Hundreds of protesters filled the Senate gallery during the hearings and more than 450 people signed up to testify.

By Rhonda Fanning & Michael MarksFebruary 1, 2017 11:15 pm,

Senators held a hearing on a bill that would ban sanctuary cities across Texas on Thursday. Hundreds of people lined up in the morning and throughout the afternoon to testify for or against Senate Bill 4, among them hundreds of protesters holding signs and chanting.

KUT’s Audrey McGlinchy spoke to Ivy Lee, who was there to protest the bill.

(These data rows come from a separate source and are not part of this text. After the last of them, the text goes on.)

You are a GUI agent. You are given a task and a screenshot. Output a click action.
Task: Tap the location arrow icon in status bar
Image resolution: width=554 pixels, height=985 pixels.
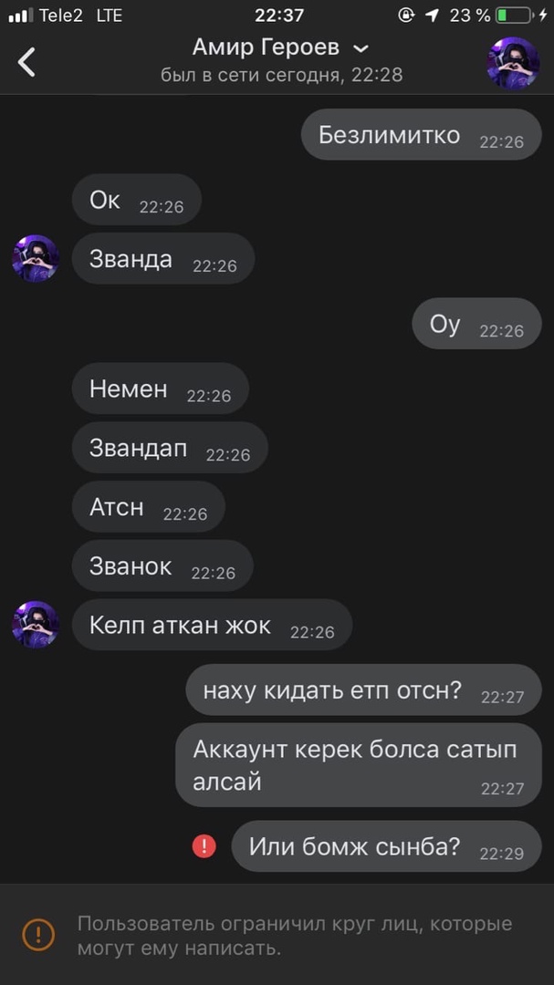[x=433, y=16]
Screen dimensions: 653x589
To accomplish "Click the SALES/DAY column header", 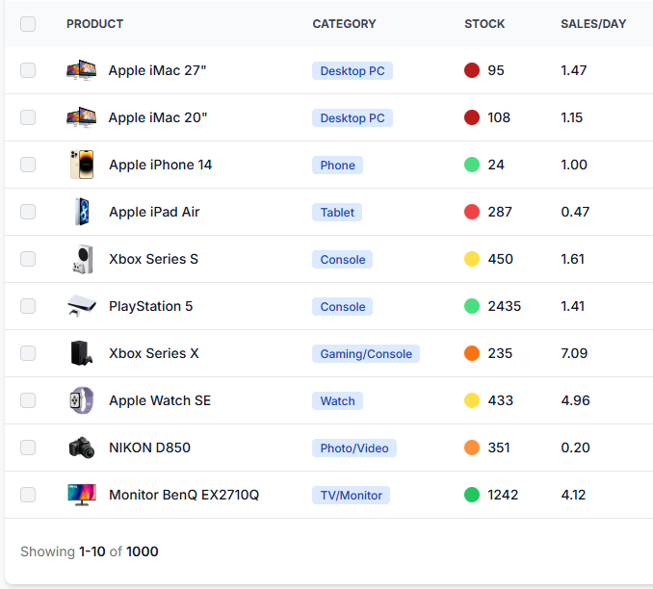I will point(593,24).
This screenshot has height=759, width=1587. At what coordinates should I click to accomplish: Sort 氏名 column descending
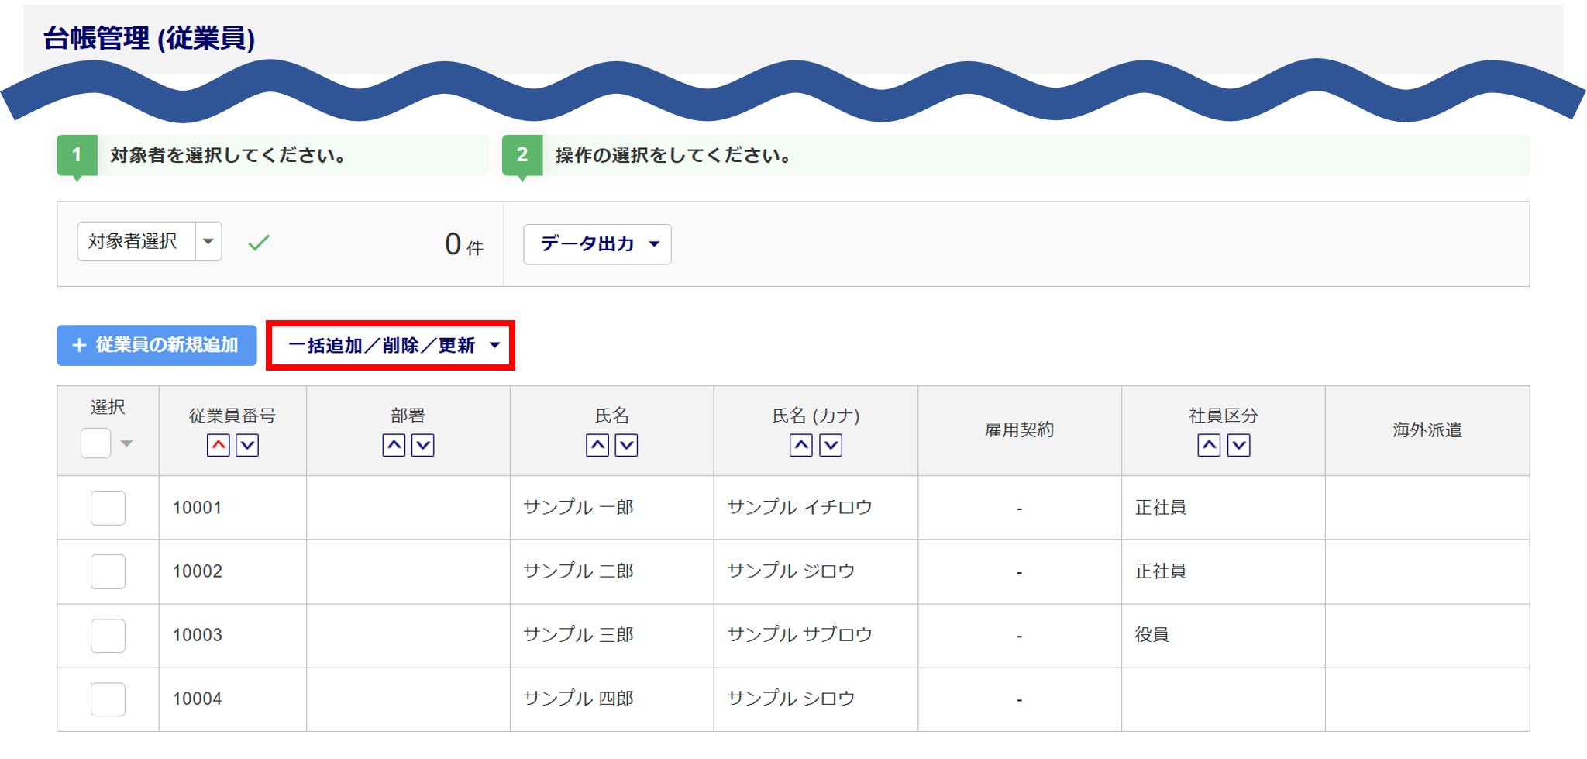[x=626, y=446]
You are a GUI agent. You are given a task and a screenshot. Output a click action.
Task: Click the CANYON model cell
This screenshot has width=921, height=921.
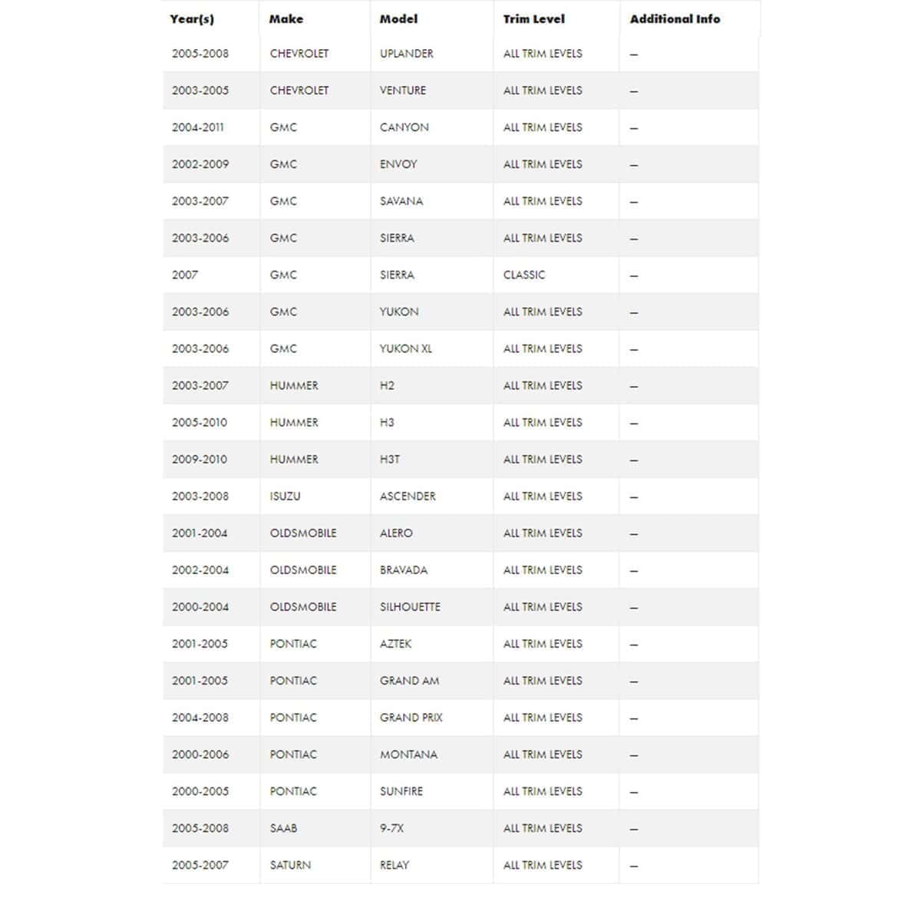(x=404, y=127)

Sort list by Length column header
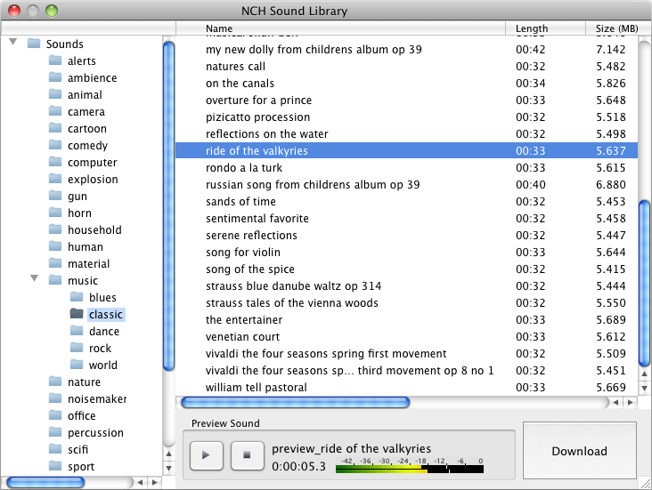tap(532, 29)
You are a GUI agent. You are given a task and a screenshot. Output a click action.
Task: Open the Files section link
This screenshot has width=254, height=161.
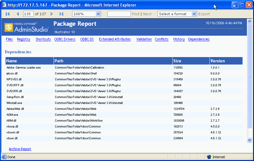(x=9, y=39)
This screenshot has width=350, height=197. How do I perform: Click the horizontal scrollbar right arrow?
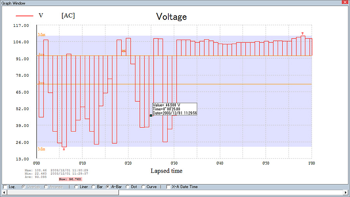pos(346,192)
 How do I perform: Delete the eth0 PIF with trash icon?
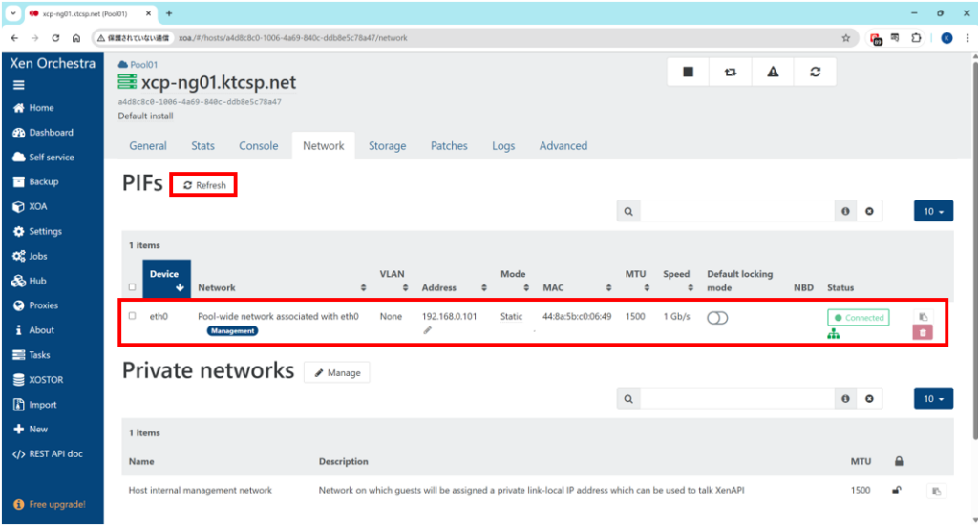point(923,332)
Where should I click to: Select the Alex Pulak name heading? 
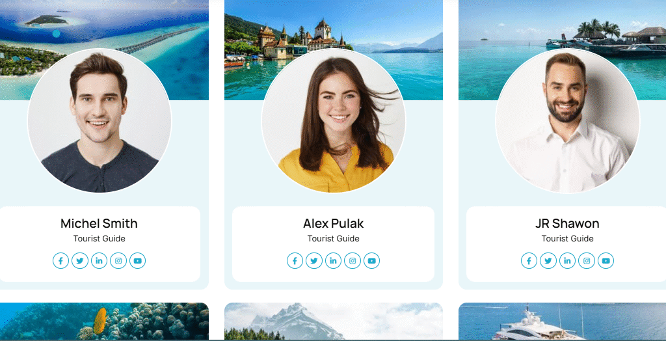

“I’m a traditional, moderate Conservative,” Lee said. “I’m born and raised here in Texas. I love it here. I came back after college to start my family here because I love the live-and-let-live way of doing things that we’ve got. And I feel that if people just change their principles and go willy-nilly. … If you don’t hold on to your principles through a storm, what have you got when it’s over?”

The Texas Tribune’s Julián Aguilar was also at the hearing. He describes the scene as an animated one.

Senate State Affairs Committee Chair Sen. Joan Huffman (R-Houston) let Democrat legislators ask questions about the bill, even though they weren’t on the committee.

“They’ve asked everything from whether this bill is constitutional, whether what constitutes racial profiling,” Aguilar says.

Aguilar says Sen. Charles Perry (R-Lubbock), the author of the bill, held his ground during questioning, maintaining that that the bill was about the rule of law.

By mid-morning, Aguilar says the hearings had yet to receive testimony from the public. More than 450 people had registered to speak by the early afternoon. Four groups were escorted out of the gallery for unfurling signs or chanting things like “Greg Abbott is a fascist” or bible verses.

“It’s destructive,” Aguilar says, “Folks are clapping and they have to pause the proceedings. … It’s gonna get tense as nerves fray and time wears on.”

Wednesday, Gov. Greg Abbott canceled $1.5 million in state criminal justice grants for Travis County, in response to a policy set by Travis County Sheriff Sally Hernandez. Hernandez is refusing to honor requests from Immigration and Customs Enforcement (ICE) officials to detain jailed immigrants who may be in the country illegally.

Aguilar says that pull in funding helped to set the tone for Wednesday’s proceedings.

But Perry said not to blame the state for gutting the funds, instead, blame the jurisdictions that decided not to uphold the law.

Perry amended the bill Wednesday to include college campuses, not just local governments in the ban.

Aguilar says this will add another layer to the bill proceedings.

“Hearing [House Speaker Joe] Straus be sympathetic to in-state tuition for undocumented immigrants and how sensitive things get when you throw college kids into the mix,” Aguilar says, “this might set up a potential for a little bit of a showdown between the House and Senate chambers.”